"To build a better world, we must have the courage to make a new start. We must clear away the obstacles with which human folly has recently encumbered our path and release the creative energy of individuals. We must create conditions favourable to progress rather than ‘planning progress’. It is not those who cry for more ‘planning’ who show the necessary courage, nor those who preach a ‘New Order’, which is no more than a continuation of the tendencies of the past 40 years, and who can think of nothing better than to imitate Hitler. It is, indeed, those who cry loudest for a planned economy who are most completely under the sway of the ideas which have created this war and most of the evils from which we suffer. The guiding principle in any attempt to create a world of free men must be this: a policy of freedom for the individual is the only truly progressive policy."
I'm basically just reproducing 'The Road to Serfdom' in a million different posts, but fook me, if it isn't spot on:
"The Rule of Law, the absence of legal privileges of particular people designated by authority, is what safeguards that equality before the law which is the opposite of arbitrary government. It is significant that socialists... ...have always protested against ‘merely’ formal justice, that they have objected to law which had no views on how well off particular people ought to be, that they have demanded a ‘socialization of the law’ and attacked the independence of judges."
"Nothing distinguishes more clearly a free country from a country under arbitrary government than the observance in the former of the great principles known as the Rule of Law. Stripped of technicalities this means that government in all its actions is bound by rules fixed and announced beforehand – rules that make it possible to foresee with fair certainty how the authority will use its coercive powers in given circumstances and to plan one’s individual affairs on the basis of this knowledge. Thus, within the known rules of the game, the individual is free to pursue his personal ends, certain that the powers of government will not be used deliberately to frustrate his efforts.

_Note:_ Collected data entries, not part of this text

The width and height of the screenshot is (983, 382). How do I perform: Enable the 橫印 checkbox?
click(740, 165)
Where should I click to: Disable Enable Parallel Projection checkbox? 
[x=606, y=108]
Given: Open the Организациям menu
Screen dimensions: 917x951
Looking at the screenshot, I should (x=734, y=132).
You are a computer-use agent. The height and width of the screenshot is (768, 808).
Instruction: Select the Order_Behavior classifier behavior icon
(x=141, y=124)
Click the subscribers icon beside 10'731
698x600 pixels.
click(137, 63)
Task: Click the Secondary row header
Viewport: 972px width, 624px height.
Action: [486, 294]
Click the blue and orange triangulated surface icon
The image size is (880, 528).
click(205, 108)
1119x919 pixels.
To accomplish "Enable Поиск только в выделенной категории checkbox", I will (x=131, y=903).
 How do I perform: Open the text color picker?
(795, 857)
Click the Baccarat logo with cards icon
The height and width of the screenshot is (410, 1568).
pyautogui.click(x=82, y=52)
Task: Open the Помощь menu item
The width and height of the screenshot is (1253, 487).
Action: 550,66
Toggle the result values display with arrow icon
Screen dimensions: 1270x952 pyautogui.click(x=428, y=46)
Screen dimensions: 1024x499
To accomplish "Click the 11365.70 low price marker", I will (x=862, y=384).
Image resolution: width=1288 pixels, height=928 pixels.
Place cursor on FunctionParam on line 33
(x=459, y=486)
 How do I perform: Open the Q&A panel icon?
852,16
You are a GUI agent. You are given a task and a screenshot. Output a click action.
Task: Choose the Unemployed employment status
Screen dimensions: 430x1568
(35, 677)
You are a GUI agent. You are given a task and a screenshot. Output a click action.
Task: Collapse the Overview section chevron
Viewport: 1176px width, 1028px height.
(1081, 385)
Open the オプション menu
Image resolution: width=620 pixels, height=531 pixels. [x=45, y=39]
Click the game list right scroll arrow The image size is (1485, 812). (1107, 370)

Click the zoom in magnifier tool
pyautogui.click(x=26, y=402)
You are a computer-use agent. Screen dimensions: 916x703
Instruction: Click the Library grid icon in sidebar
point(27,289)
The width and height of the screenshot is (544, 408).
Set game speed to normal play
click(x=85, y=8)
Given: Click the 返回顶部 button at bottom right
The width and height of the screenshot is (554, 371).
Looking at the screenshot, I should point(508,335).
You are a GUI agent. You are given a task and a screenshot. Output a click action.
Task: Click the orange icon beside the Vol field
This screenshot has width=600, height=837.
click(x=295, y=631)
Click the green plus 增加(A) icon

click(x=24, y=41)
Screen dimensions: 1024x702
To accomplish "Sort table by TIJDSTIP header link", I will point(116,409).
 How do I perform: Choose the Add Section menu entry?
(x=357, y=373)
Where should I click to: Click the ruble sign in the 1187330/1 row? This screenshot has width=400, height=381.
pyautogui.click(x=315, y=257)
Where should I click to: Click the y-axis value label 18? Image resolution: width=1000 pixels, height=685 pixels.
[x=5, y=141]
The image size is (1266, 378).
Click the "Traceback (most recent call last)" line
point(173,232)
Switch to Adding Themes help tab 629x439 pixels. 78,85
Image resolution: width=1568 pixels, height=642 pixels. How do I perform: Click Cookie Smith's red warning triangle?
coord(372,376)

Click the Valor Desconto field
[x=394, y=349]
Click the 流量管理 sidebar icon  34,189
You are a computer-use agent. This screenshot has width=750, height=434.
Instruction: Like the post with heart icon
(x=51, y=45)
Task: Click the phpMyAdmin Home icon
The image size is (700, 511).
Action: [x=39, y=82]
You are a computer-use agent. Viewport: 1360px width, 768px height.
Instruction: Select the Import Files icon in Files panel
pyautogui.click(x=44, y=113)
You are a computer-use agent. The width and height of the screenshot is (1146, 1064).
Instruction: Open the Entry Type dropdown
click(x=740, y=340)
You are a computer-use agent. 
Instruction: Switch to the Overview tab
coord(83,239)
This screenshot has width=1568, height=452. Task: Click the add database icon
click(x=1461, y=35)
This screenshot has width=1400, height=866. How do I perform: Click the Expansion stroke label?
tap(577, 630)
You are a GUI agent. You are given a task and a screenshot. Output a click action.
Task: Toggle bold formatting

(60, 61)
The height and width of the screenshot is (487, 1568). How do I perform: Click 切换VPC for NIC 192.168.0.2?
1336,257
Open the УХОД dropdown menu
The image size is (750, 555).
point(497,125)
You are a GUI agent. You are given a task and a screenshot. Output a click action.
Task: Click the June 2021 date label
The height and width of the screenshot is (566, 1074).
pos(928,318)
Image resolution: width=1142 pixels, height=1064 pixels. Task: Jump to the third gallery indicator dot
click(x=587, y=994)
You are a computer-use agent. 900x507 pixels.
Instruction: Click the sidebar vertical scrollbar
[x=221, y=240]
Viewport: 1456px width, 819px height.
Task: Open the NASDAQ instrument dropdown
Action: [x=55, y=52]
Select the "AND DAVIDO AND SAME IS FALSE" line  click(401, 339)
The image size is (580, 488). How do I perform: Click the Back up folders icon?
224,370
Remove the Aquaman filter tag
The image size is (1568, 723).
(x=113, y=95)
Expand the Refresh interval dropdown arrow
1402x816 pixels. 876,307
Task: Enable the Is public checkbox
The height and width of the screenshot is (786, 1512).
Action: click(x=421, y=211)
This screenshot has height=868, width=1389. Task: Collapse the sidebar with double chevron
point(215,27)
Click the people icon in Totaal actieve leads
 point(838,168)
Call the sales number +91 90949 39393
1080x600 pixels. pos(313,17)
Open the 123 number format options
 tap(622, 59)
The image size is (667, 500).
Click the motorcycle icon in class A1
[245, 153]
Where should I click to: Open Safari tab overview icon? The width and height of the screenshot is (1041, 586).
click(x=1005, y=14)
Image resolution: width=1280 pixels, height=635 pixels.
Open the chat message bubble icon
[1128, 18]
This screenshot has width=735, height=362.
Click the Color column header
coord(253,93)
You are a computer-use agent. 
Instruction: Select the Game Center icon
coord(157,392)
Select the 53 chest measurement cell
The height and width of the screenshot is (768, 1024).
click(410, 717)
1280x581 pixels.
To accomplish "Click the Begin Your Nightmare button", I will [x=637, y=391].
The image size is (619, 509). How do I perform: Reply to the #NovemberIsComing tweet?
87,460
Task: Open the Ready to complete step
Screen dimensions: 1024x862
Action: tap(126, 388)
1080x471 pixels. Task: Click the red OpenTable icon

Socialist economic planning necessarily involves the very opposite of this. The planning authority cannot tie itself down in advance to general rules which prevent arbitrariness."
"There is one aspect of the change in moral values brought about by the advance of collectivism which provides special food for thought. It is that the virtues which are held less and less in
esteem in Britain and America are precisely those on which Anglo-Saxons justly prided themselves and in which they were generally recognized to excel. These virtues were independence and self-reliance, individual initiative and local responsibility, the successful reliance on voluntary activity, non-interference with one’s neighbour and tolerance of the different, and a healthy suspicion of power and authority.
Almost all the traditions and institutions which have moulded the national character and the whole moral climate of England and America are those which the progress of collectivism and its centralistic tendencies are progressively destroying."